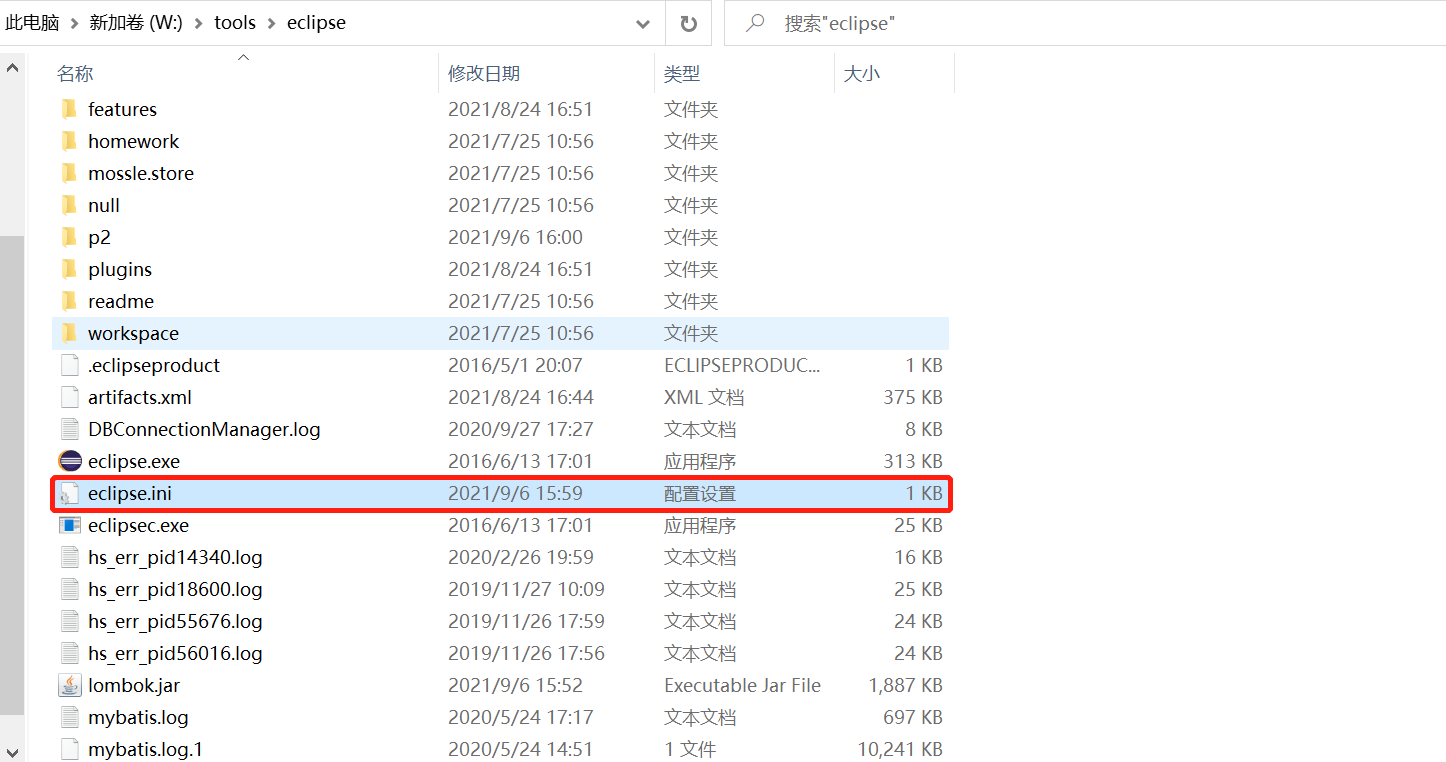Open eclipse.exe application icon

click(x=70, y=461)
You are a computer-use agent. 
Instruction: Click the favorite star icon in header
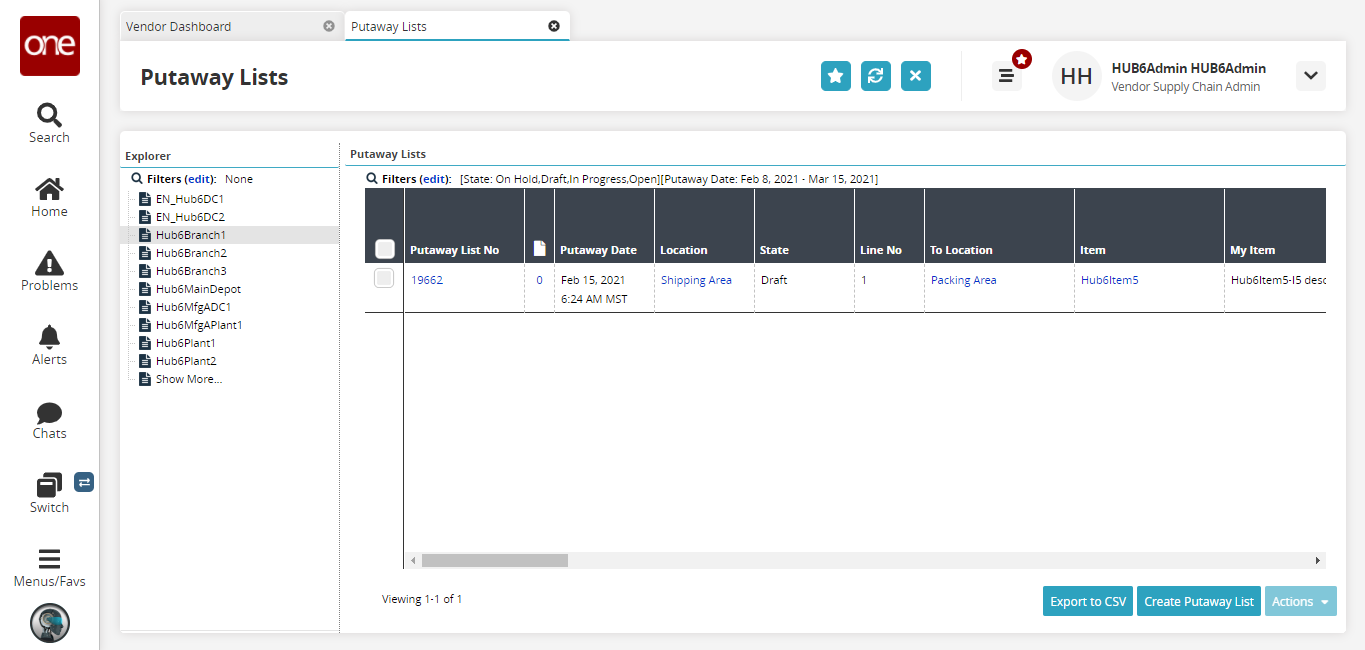click(x=836, y=76)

= = = = =

YOUR OBJECTIVE
Nothing but the lines from the one that contains "You are a computer-use agent." through the last line of the records belongs in the answer, reproduced exactly, with no pictures.

TASK OUTPUT
You are a computer-use agent. 
Instruction: Click the favorite star icon in header
click(x=836, y=76)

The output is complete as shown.